New research from the University of Leeds flags a specific heart risk for male endurance athletes over 50: years of high-intensity training can coincide with dangerous rhythm disturbances when scarring is present. The study tracked healthy runners and cyclists with wearable trackers and implantable monitors, finding a notable link between myocardial scarring and episodes of ventricular tachycardia during or after exercise. While exercise still delivers major health benefits, this work suggests targeted screening for older male athletes with long training histories could catch hidden problems early. Practical steps like talking to a cardiologist, watching for warning symptoms, and using monitoring tools can make all the difference.
The study followed 106 male runners and cyclists, all described as healthy, using a combination of wearable activity trackers and implantable heart monitors. That mix of continuous monitoring and real-life training data gave researchers unusually clear insight into how the heart behaves during intense endurance work. Importantly, the population here is specific: older male endurance athletes with a long history of high-volume training, not casual exercisers or mixed-age cohorts.
The results were striking: about one in four athletes experienced episodes of ventricular tachycardia, a fast and potentially life-threatening heart rhythm if it continues. Among those who had episodes, roughly three in four showed evidence of myocardial scarring on imaging. Myocardial scarring can create electrical instability in the heart, which helps explain why an otherwise well-trained athlete might suddenly experience dangerous rhythms.
“Our study shows that exercise was only associated with a risk of developing abnormal heart rhythms in those who were already high risk due to heart scarring,” lead author Wasim Javed said. That distinction matters: the research does not paint exercise as the root cause, but rather as a potential trigger in the presence of existing damage. It reframes the question from “Is exercise bad?” to “Who needs extra cardiac attention?”

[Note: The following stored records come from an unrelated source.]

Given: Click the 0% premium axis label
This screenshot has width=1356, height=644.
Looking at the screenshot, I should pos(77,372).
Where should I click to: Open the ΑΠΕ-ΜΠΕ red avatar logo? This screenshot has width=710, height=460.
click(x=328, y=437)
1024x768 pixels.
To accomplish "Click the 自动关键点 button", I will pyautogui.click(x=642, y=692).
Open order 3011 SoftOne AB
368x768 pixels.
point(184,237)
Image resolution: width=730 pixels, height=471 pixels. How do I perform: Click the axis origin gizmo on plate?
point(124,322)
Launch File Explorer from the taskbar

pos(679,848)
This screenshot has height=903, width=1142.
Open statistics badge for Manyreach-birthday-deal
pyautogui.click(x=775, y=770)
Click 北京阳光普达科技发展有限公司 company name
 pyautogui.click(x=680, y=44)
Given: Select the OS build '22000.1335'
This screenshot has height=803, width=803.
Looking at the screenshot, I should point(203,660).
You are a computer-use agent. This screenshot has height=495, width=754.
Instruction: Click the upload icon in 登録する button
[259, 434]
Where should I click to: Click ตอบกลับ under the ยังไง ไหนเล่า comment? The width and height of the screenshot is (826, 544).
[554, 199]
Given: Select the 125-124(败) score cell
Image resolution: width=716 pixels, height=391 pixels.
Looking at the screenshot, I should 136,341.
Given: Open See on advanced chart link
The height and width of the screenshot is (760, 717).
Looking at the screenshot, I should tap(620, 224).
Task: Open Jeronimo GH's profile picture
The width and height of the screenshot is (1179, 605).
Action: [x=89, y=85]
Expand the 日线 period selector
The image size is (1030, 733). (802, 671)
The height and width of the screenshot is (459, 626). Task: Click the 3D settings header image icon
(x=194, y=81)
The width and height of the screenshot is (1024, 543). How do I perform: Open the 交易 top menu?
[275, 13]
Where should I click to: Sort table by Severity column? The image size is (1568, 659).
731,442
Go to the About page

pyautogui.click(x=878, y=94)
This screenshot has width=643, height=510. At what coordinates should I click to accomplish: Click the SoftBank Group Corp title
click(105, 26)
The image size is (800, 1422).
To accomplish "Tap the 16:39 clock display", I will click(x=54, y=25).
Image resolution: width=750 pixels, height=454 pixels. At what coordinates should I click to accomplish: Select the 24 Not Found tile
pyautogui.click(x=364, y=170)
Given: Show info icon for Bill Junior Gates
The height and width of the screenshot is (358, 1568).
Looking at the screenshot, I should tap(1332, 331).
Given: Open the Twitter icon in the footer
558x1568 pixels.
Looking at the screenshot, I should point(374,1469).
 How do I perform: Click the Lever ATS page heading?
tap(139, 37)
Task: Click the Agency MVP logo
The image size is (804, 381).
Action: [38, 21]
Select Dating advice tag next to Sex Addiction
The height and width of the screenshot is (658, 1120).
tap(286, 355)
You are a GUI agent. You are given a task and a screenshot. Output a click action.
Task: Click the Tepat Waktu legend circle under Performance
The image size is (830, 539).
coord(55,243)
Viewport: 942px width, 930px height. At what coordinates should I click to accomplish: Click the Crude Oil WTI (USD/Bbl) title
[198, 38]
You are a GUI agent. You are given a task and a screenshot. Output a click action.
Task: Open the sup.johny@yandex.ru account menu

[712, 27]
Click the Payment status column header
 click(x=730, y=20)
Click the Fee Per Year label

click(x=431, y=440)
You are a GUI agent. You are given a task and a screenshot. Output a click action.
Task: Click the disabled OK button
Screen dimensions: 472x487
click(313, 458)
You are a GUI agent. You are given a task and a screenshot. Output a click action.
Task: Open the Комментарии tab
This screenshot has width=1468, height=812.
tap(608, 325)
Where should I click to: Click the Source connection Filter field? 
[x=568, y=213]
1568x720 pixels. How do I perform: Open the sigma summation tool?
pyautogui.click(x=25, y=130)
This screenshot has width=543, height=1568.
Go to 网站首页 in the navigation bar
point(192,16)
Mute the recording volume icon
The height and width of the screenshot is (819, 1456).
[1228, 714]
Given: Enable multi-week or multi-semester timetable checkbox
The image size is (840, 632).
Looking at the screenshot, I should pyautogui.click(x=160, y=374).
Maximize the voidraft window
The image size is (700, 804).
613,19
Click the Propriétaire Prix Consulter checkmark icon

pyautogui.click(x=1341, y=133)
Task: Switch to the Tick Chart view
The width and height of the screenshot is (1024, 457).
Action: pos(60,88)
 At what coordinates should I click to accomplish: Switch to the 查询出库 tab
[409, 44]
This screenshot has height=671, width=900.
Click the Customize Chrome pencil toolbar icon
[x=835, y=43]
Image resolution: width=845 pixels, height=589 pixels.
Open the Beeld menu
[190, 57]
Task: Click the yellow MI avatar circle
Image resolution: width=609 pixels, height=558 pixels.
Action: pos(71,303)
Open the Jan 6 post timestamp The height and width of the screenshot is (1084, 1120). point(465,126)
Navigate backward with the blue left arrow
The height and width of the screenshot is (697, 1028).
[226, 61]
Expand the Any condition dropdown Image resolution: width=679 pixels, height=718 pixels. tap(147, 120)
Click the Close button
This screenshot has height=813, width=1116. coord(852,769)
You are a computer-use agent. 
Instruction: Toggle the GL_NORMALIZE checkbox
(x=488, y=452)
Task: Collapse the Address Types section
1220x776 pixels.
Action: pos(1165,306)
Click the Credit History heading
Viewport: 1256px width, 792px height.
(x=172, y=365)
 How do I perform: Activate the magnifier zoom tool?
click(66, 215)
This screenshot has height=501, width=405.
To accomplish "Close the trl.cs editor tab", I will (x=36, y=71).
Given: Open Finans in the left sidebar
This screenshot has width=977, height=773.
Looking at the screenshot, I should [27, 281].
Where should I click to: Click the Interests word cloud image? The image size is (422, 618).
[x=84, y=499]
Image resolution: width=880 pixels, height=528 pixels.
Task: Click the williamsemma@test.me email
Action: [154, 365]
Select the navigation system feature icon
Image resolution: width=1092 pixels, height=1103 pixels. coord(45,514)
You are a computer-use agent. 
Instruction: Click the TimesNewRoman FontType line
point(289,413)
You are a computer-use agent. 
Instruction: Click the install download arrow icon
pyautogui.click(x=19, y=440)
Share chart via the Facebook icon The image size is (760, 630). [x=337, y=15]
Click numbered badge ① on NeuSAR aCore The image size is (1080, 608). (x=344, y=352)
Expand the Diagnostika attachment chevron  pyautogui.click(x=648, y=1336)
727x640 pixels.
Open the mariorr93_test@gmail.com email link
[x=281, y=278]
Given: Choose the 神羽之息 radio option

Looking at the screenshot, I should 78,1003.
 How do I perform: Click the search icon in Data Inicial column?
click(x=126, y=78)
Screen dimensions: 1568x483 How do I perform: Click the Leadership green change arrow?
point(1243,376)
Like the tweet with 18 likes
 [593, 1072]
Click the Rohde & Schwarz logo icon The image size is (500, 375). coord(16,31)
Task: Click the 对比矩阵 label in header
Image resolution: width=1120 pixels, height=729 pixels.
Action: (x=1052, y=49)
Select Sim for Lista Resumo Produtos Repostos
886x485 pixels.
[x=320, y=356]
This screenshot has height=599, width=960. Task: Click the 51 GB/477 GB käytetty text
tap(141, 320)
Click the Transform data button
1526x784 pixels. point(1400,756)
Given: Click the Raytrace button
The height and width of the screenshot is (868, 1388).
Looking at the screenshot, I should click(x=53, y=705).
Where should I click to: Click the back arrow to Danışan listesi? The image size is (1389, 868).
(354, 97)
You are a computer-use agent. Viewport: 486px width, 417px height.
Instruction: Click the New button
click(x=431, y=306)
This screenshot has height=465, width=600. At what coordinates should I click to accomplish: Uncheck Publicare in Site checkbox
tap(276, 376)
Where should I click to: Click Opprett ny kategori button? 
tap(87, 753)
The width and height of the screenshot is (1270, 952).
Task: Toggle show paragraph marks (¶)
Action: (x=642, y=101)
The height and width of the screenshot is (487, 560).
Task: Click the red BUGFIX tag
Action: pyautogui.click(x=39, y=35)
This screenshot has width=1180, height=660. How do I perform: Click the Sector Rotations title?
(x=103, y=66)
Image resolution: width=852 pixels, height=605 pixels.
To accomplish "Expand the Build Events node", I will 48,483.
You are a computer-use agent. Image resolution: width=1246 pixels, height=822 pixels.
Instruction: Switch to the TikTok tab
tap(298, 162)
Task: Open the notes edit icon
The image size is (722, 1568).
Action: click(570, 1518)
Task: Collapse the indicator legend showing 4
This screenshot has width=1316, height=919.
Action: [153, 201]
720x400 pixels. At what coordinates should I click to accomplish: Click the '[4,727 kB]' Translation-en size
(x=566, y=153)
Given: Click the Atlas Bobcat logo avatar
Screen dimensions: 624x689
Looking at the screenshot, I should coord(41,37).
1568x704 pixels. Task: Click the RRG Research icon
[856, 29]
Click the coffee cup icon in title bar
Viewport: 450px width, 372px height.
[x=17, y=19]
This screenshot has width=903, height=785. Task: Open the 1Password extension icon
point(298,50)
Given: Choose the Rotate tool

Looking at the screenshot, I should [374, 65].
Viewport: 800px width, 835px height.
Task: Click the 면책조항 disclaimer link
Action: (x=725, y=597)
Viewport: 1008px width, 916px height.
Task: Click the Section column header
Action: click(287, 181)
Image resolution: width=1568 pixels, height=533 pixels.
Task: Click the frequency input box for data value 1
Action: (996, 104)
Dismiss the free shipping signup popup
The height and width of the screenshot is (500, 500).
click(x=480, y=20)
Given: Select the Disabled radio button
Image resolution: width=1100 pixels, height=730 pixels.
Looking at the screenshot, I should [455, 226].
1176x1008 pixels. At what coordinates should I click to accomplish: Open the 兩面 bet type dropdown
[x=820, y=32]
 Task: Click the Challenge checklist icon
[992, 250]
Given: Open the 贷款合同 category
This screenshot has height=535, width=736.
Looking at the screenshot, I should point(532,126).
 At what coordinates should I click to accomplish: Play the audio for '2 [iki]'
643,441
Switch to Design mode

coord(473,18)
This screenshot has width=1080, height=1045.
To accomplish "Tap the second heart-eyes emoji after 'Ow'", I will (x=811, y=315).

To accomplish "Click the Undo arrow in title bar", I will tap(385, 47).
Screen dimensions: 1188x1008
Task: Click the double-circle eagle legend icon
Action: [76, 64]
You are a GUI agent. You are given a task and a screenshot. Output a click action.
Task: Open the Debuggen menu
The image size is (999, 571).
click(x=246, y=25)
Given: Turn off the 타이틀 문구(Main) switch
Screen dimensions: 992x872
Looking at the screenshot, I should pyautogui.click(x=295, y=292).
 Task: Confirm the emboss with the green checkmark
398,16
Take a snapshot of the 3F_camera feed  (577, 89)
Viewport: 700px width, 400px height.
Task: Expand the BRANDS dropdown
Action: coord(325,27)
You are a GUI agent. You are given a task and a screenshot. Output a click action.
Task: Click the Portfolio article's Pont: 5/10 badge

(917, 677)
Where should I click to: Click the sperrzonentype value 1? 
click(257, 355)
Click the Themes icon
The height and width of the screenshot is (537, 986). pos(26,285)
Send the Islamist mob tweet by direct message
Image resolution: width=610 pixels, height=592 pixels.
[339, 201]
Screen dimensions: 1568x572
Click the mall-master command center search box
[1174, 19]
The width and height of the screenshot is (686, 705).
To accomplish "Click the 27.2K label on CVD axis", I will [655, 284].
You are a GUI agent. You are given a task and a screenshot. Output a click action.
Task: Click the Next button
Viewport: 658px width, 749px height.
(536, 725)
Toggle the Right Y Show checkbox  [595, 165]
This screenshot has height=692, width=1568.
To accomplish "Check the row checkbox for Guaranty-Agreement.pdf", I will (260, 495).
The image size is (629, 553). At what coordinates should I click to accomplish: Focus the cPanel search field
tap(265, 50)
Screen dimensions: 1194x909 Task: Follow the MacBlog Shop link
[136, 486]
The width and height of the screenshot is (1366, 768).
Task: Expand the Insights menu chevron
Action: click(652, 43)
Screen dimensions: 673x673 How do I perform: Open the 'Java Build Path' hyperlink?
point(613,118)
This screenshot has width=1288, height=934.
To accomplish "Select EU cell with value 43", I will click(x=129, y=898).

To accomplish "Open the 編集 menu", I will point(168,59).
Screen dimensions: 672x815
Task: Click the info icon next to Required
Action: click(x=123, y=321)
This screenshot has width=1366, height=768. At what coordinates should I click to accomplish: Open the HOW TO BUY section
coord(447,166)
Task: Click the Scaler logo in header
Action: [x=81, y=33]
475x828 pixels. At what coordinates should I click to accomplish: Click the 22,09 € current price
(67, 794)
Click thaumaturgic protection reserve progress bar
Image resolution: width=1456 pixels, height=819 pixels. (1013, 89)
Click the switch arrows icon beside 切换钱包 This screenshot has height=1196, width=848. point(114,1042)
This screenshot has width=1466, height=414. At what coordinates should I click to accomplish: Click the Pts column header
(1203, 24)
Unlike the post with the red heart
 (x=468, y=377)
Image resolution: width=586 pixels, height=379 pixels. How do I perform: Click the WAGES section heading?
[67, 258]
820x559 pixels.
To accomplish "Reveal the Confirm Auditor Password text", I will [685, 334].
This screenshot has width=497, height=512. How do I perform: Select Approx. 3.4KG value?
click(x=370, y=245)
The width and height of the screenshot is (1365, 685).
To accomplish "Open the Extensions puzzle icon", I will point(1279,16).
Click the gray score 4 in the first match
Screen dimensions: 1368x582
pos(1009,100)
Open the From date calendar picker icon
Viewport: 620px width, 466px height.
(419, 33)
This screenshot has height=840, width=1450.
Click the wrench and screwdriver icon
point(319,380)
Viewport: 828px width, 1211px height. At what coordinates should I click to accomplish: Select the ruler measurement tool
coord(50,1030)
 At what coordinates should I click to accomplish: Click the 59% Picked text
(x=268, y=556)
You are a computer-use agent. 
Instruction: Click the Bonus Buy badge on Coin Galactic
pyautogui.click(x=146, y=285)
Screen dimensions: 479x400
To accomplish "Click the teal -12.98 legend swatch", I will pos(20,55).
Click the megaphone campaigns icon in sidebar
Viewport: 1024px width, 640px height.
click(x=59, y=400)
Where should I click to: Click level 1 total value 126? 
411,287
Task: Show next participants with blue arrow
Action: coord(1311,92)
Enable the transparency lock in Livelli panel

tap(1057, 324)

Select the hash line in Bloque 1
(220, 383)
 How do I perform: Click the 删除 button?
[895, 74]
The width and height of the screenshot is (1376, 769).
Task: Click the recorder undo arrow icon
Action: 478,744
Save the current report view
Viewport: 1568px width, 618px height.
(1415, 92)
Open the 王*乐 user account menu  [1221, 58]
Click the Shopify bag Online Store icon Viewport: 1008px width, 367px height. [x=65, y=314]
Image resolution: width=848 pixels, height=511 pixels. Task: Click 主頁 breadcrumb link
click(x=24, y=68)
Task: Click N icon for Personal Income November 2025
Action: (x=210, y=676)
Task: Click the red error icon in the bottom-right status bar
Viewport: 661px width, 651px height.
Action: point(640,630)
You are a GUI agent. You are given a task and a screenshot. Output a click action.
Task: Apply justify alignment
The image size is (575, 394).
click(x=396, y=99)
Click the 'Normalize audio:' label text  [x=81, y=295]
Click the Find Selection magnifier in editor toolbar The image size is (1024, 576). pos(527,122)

“Athletes who developed abnormal heart rhythms were not exercising more or harder than athletes without abnormal heart rhythms,” Javed said. In other words, training load alone did not explain which athletes experienced problems. This points toward underlying structural or electrical issues in the heart as the real differentiator, not pure mileage or intensity.
“This suggests that exercise itself is not the cause but could act as a trigger for dangerous heart rhythms in those athletes already with an underlying heart issue.” That brings a practical takeaway: screening and detection. Older male athletes, especially those with decades of competition or training, should consider cardiac evaluation beyond the basic checkup. Tests can include ECG, echocardiography, cardiac MRI to look for scarring, Holter monitoring, or even implantable loop recorders when unexplained symptoms occur.
Major health groups emphasize the benefits of activity: regular exercise lowers risk for cardiovascular disease and stroke, strengthens the heart, and improves circulation. Cardiologists note that the vast majority of people reap net positive effects from being active, so this research should not scare recreational athletes away from movement. Instead, it encourages targeted vigilance where risk seems to cluster.
Symptoms deserve attention: unexplained dizziness, palpitations, fainting, breathlessness on effort, or new chest discomfort are signals that should prompt a medical visit. Wearable heart monitors and implantable devices can catch intermittent arrhythmias that a single clinic ECG might miss. For many athletes the fix is simple monitoring and management, not cessation of training.
Practical steps for older endurance athletes include scheduling periodic cardiac screening with a physician familiar with athletes’ hearts, keeping an eye on symptoms, and considering advanced imaging if suggested. Training plans can be adjusted individually, with periods of lower intensity or focused recovery if a clinician recommends it. The goal is to keep the heart strong and the athlete active, while reducing the small but real risk tied to scar-related rhythm problems.